WORK TO BE COMPLETED = All entries are to be returned verbatim.
··· DATA IN THIS EXERCISE
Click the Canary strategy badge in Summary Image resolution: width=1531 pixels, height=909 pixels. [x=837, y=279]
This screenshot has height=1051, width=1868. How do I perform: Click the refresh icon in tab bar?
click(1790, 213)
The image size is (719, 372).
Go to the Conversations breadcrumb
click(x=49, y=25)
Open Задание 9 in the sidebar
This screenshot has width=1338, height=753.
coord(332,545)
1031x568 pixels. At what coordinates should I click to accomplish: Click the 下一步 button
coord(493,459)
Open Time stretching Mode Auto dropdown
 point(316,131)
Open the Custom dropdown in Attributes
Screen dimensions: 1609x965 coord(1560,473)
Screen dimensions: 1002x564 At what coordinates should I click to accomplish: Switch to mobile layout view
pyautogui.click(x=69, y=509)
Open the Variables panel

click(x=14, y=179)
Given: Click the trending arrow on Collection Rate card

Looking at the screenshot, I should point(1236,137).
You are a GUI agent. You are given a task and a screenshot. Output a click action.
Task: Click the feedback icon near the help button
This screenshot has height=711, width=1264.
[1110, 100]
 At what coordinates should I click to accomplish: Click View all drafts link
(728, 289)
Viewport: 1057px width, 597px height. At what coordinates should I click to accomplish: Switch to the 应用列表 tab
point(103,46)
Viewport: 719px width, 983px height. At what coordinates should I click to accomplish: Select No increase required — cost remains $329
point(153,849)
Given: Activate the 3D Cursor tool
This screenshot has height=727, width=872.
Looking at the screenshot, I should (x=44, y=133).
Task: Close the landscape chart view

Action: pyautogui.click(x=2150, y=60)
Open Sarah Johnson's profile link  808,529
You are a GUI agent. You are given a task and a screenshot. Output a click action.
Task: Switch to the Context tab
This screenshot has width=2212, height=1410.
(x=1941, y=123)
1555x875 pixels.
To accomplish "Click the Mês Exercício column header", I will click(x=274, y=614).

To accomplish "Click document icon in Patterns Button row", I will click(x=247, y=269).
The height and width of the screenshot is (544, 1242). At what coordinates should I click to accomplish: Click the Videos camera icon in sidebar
······
RESPONSE BOX =
Click the Canary strategy badge in Summary Image resolution: width=1531 pixels, height=909 pixels. [x=837, y=279]
This screenshot has height=1051, width=1868. How do I perform: Click the refresh icon in tab bar?
click(1790, 213)
The image size is (719, 372).
Go to the Conversations breadcrumb
click(x=49, y=25)
Open Задание 9 in the sidebar
This screenshot has width=1338, height=753.
coord(332,545)
1031x568 pixels. At what coordinates should I click to accomplish: Click the 下一步 button
coord(493,459)
Open Time stretching Mode Auto dropdown
 point(316,131)
Open the Custom dropdown in Attributes
Screen dimensions: 1609x965 coord(1560,473)
Screen dimensions: 1002x564 At what coordinates should I click to accomplish: Switch to mobile layout view
pyautogui.click(x=69, y=509)
Open the Variables panel

click(x=14, y=179)
Given: Click the trending arrow on Collection Rate card

Looking at the screenshot, I should point(1236,137).
You are a GUI agent. You are given a task and a screenshot. Output a click action.
Task: Click the feedback icon near the help button
This screenshot has height=711, width=1264.
[1110, 100]
 At what coordinates should I click to accomplish: Click View all drafts link
(728, 289)
Viewport: 1057px width, 597px height. At what coordinates should I click to accomplish: Switch to the 应用列表 tab
point(103,46)
Viewport: 719px width, 983px height. At what coordinates should I click to accomplish: Select No increase required — cost remains $329
point(153,849)
Given: Activate the 3D Cursor tool
This screenshot has height=727, width=872.
Looking at the screenshot, I should (x=44, y=133).
Task: Close the landscape chart view

Action: pyautogui.click(x=2150, y=60)
Open Sarah Johnson's profile link  808,529
You are a GUI agent. You are given a task and a screenshot. Output a click action.
Task: Switch to the Context tab
This screenshot has width=2212, height=1410.
(x=1941, y=123)
1555x875 pixels.
To accomplish "Click the Mês Exercício column header", I will click(x=274, y=614).

To accomplish "Click document icon in Patterns Button row", I will click(x=247, y=269).
The height and width of the screenshot is (544, 1242). At what coordinates should I click to accomplish: Click the Videos camera icon in sidebar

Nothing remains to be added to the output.